Eks Kapolres Bima Kota Jadi Tersangka Narkoba: Polri Tegas!

by -53 Views

Kepolisian Negara Republik Indonesia menegaskan komitmennya dalam memberantas tindak pidana narkotika tanpa pandang bulu, termasuk terhadap oknum internal Polri. Hal tersebut disampaikan Kepala Divisi Humas Polri, Irjen Pol Jhonny Edison Isir, dalam doorstop di Lobby Lantai 1 Gedung Divhumas Polri, Minggu (15/2/2026) malam. Komitmen tersebut ditegaskan setelah Bareskrim Polri menetapkan mantan Kapolres Bima Kota berinisial AKBP DPK sebagai tersangka kasus dugaan penyalahgunaan dan peredaran narkotika. Penetapan tersangka ini merupakan hasil dari pengungkapan jaringan narkoba yang melibatkan anggota Polri lain di wilayah Nusa Tenggara Barat.

Berasal dari penangkapan dua asisten rumah tangga milik tersangka anggota Polri BRIPKA KIR dan istrinya AN, polisi menemukan barang bukti sabu 30,415 gram di rumah pribadi keduanya. Dari pengembangan kasus ini, keterlibatan AKP ML dalam jaringan tersebut terungkap. Penggeledahan di ruang kerja dan rumah jabatan AKP ML menemukan lima paket sabu seberat 488,496 gram, yang mengarah pada dugaan keterlibatan AKBP DPK.

Proses hukum terus berlanjut setelah tim gabungan melakukan penggeledahan di rumah pribadi AKBP DPK di Tangerang dan menemukan sejumlah barang terlarang. AKBP DPK dijerat sejumlah pasal dengan ancaman hukuman penjara seumur hidup atau maksimal 20 tahun dan denda hingga Rp2 miliar. Polri menegaskan bahwa tidak ada perlakuan khusus bagi tersangka, termasuk oknum internal Polri, dan proses hukum tetap berjalan sesuai aturan.

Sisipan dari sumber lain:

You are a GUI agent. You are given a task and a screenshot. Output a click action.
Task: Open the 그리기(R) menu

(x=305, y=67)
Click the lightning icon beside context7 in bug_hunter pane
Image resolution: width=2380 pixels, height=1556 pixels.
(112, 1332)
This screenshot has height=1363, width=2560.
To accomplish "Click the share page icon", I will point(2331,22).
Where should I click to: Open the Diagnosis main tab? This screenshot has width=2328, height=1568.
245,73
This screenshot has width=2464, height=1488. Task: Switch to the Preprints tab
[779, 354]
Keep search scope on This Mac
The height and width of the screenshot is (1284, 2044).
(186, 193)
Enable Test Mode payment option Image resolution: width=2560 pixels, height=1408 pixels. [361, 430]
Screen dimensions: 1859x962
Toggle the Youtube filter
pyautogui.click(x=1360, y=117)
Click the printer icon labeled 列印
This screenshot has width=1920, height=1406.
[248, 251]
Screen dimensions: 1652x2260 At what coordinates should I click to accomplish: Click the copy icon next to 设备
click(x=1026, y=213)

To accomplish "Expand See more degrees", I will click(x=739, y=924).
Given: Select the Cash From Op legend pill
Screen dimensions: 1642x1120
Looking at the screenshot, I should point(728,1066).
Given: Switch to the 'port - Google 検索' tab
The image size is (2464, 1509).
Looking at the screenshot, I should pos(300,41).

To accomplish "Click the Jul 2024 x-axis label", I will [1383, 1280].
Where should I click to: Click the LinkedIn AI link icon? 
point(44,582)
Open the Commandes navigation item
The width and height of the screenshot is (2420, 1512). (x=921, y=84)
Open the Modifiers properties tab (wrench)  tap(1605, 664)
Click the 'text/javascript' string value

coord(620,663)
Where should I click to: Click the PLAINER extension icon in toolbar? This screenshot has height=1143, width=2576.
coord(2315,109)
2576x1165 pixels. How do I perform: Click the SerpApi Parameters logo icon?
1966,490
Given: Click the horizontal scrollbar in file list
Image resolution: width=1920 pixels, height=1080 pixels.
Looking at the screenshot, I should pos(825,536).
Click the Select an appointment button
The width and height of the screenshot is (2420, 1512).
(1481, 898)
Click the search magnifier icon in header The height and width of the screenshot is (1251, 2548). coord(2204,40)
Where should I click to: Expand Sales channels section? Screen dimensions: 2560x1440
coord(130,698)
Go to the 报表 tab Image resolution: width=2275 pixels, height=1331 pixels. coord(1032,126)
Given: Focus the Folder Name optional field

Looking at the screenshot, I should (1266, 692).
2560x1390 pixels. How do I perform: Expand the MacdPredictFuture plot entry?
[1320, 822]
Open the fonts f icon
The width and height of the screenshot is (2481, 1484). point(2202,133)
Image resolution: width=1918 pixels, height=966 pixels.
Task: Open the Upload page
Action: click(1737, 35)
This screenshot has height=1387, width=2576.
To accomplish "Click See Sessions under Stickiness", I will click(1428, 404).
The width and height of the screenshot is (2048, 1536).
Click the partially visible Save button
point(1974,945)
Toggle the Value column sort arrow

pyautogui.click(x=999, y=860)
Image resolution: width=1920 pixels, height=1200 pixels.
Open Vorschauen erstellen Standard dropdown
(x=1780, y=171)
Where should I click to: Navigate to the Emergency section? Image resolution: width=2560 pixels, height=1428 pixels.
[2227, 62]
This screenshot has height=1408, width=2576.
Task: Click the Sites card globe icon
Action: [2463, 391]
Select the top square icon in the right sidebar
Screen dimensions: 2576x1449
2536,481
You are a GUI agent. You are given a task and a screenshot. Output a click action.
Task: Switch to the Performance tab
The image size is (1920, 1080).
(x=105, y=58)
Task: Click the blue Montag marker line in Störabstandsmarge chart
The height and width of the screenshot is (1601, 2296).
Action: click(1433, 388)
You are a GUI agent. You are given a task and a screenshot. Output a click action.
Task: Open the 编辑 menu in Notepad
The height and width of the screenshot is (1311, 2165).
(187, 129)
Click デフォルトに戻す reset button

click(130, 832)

Upaya pemberantasan narkotika terus dilakukan dengan membentuk tim gabungan untuk mendalami jaringan lebih luas dan mengejar bandar yang diduga sebagai pemasok narkotika. Polri mengajak masyarakat untuk berperan aktif melaporkan aktivitas mencurigakan terkait peredaran narkoba di lingkungan masing-masing. Dukungan publik dianggap penting dalam upaya pemberantasan narkotika di Indonesia.